> **EXERCISE REQUIREMENTS**: Among the entries below, tally each line containing "will"; respond with the total only.

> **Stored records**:
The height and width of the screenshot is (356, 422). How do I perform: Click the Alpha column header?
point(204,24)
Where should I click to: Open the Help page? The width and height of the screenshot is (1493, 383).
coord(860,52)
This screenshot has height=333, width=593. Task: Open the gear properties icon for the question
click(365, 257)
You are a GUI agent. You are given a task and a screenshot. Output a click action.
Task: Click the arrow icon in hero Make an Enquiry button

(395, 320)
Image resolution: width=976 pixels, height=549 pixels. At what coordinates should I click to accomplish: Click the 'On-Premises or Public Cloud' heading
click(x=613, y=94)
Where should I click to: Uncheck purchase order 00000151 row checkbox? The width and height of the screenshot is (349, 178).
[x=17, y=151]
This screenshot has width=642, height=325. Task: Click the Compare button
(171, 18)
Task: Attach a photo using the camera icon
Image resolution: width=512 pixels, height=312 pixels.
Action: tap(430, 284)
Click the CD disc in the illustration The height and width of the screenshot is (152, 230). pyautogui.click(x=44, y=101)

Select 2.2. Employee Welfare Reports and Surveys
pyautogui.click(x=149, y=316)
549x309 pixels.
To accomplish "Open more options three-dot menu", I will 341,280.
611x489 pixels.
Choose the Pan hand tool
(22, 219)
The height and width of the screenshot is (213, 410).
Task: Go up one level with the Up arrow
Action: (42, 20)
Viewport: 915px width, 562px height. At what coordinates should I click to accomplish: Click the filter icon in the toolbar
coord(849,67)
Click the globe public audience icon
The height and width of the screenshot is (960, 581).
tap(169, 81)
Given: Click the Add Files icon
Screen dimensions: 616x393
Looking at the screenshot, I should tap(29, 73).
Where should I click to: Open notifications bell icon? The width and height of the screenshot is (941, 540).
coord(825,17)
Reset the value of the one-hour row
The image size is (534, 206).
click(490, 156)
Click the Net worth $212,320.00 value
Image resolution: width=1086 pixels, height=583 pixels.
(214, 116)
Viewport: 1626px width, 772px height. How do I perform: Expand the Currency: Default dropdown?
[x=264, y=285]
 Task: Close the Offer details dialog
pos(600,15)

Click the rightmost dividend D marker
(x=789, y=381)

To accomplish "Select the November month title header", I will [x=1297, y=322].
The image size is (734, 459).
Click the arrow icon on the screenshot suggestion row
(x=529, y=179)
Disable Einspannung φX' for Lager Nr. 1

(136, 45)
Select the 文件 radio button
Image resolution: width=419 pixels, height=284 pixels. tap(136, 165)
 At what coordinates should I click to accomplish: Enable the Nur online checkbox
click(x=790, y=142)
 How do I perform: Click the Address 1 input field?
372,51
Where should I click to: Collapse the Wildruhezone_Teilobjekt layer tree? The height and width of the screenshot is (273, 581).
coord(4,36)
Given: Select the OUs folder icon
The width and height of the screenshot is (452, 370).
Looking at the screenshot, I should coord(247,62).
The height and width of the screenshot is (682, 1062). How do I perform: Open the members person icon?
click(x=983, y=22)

> **SOLUTION FOR THIS EXERCISE**: 2